De Irak a Afganistán

En el peculiar universo del islamismo radical, Irak aparece como territorio

POR ALBERTO SOTILLO
Actualizado:

En el peculiar universo del islamismo radical, Irak aparece como territorio conquistado y Afganistán como firme promesa de victoria. Mientras EE.UU. ha volcado todas sus energías en Irak, el conflicto en Afganistán no ha dejado de empeorar. De aquí que se hayan convertido en dos asuntos endiabladamente interconectados. Y que varios Estados europeos contemplen con pavor cómo la solución de Afganistán depende cada vez más de otro conflicto del que quieren huir y en el que disienten profundamente de la estrategia seguida por EE.UU.

No es un dilema simplista. No se trata de si hay que salir huyendo o no como conejos. La firmeza no tiene por qué estar reñida con la presunción de que la estrategia adoptada es equivocada. Quizás el sacrificio sea doble, porque, en aras de la solidaridad, se está pagando un alto precio en un conflicto del que se sospecha que no tendrá solución hasta que no se corrija el rumbo.

Pero tampoco hay que darse al fatalismo de que no hay más estrategia posible que la actual. Se ha dado carpetazo muy deprisa al plan Baker. Pero si algún día se presenta una nueva alternativa, se tendrán que rescatar las ideas de ese mismo plan. No hay mucho más donde elegir. Podrá llamarse plan Clinton, plan Obama o plan Giuliani, pero al fondo estará el plan Baker.

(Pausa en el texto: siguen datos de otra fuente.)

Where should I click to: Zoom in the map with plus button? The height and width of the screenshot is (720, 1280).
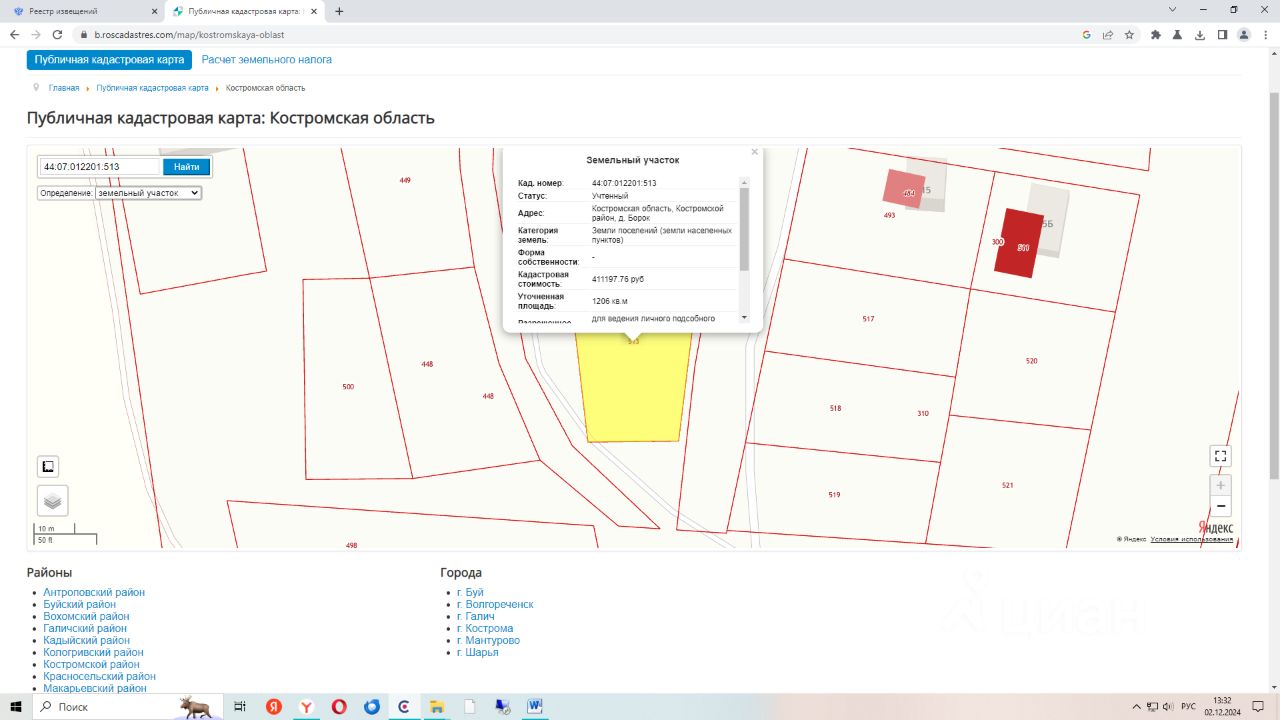pyautogui.click(x=1220, y=485)
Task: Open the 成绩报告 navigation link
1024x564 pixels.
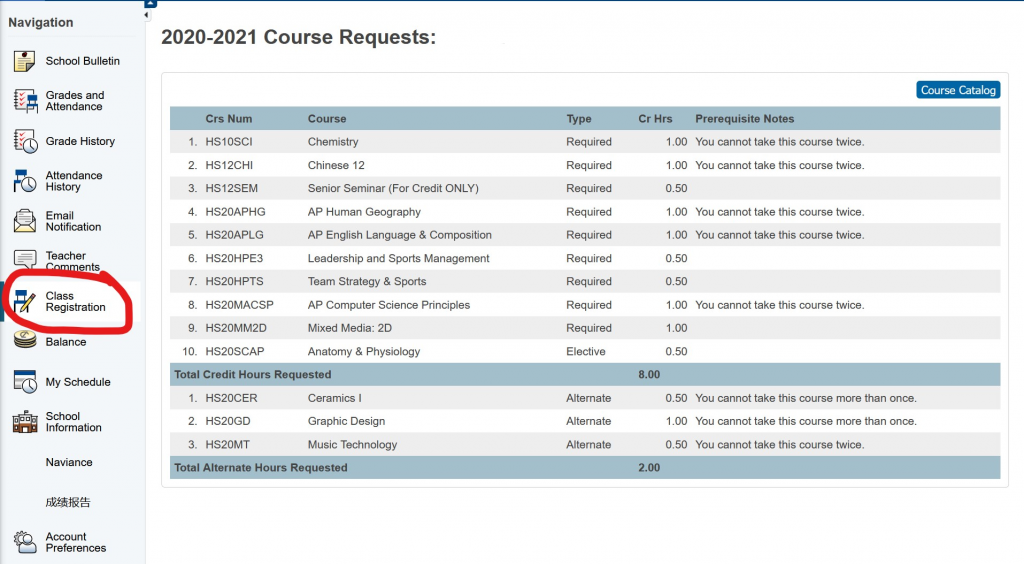Action: click(x=68, y=502)
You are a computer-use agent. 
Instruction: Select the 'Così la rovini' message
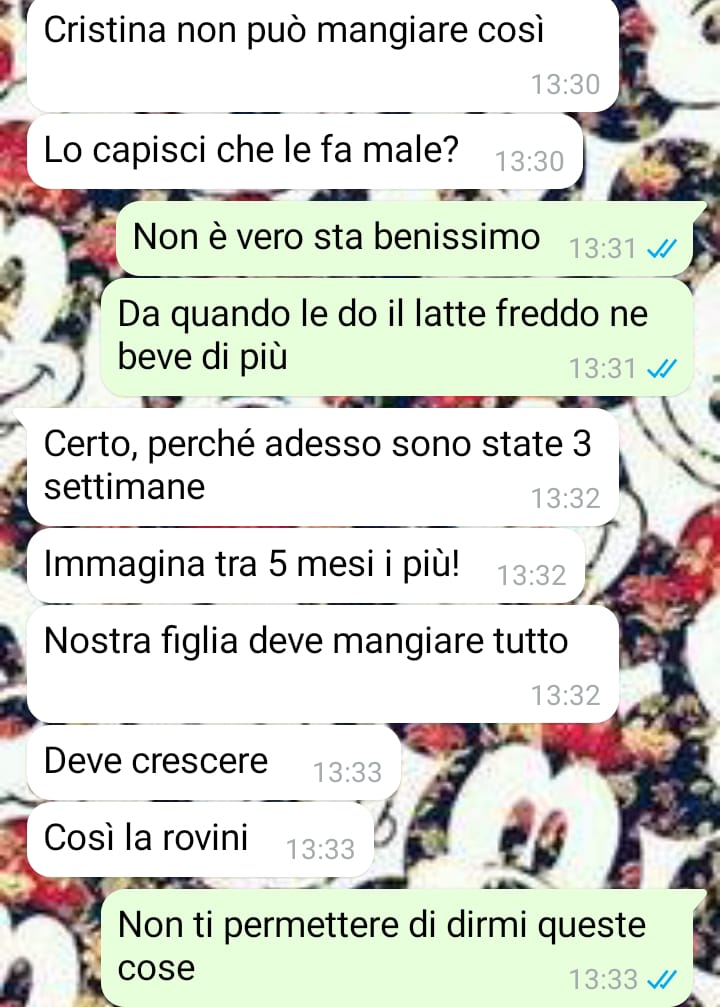coord(200,839)
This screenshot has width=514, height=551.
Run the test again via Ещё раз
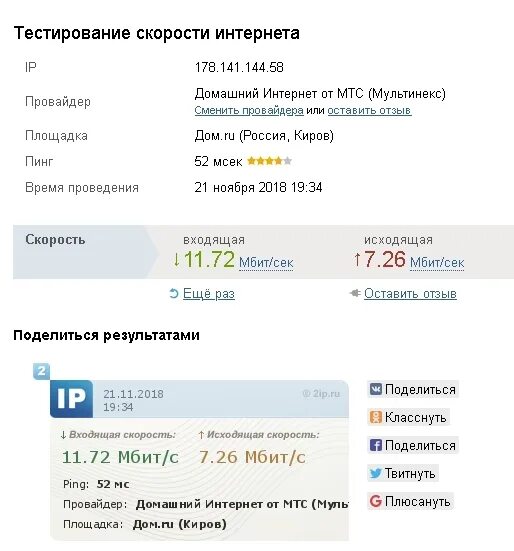pos(209,293)
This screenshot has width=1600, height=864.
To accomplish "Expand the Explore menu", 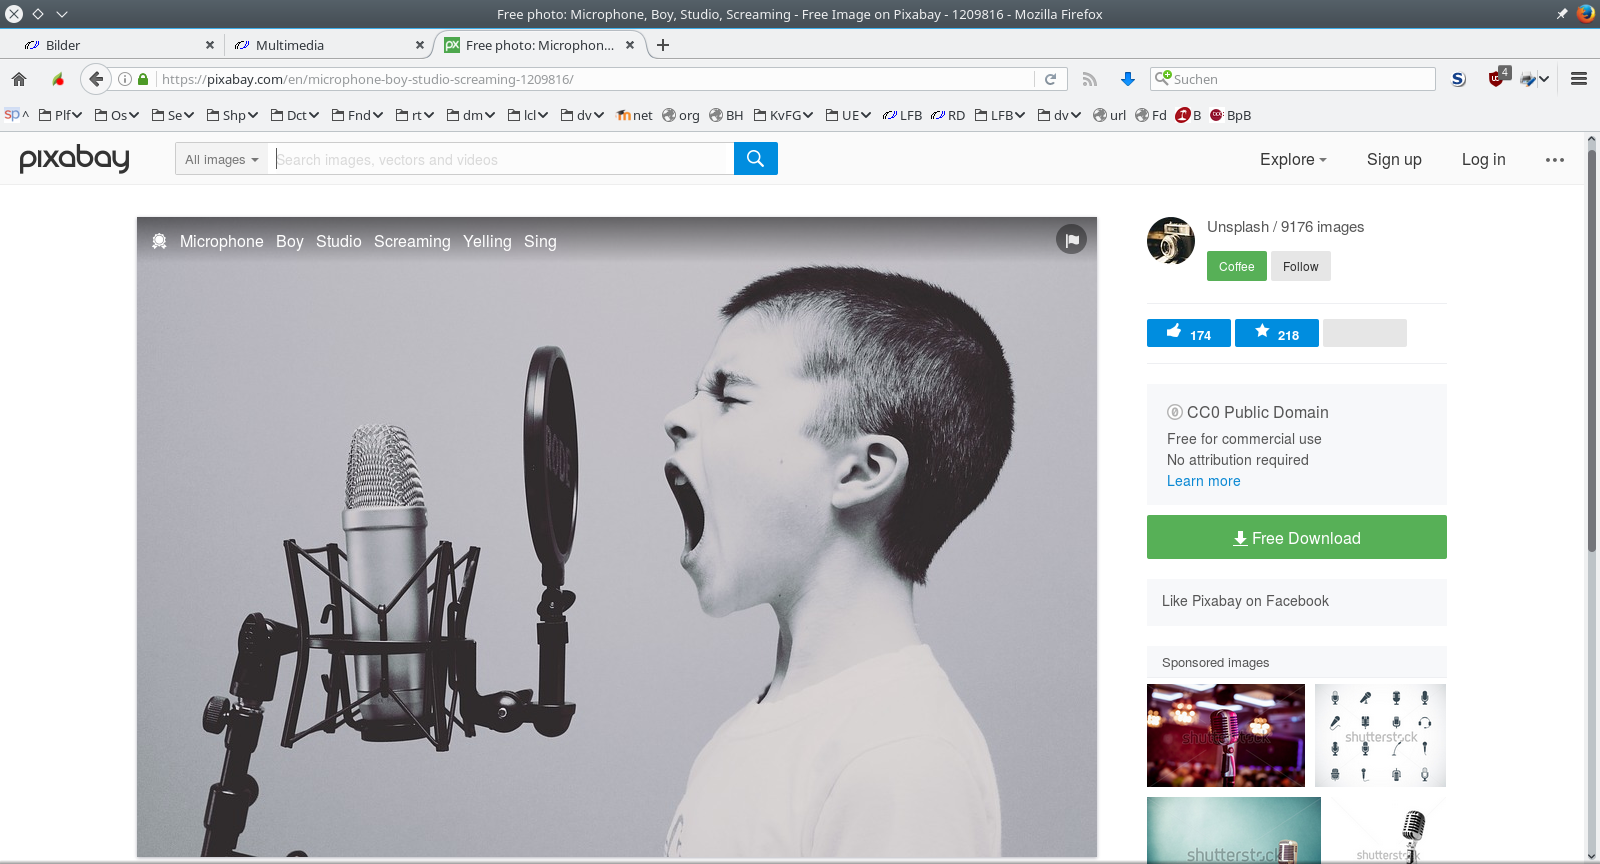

No hay mucho más donde elegir, porque de lo que se trata es de si volvemos a la vieja doctrina de la contención o si perseveramos en lo que hay. El plan Baker no propone cambios de régimen por la fuerza, sino que -con pragmatismo que algunos dicen cínico- opta por involucrar a Irán y Siria en la búsqueda de una solución. Era un plan que perfilaba una puerta de salida de Irak. Y desde luego hay un amplio margen para criticar sus consecuencias. empezando porque Irán y Siria saldrían muy reforzadas y harían pagar su colaboración. Pero a estas alturas de la historia se trata de elegir entre lo malo y lo peor. Y al menos permitiría centrar las energías en Afganistán, que es una misión que cuenta con mayor consenso y legitimidad. Y que aún no está del todo perdida.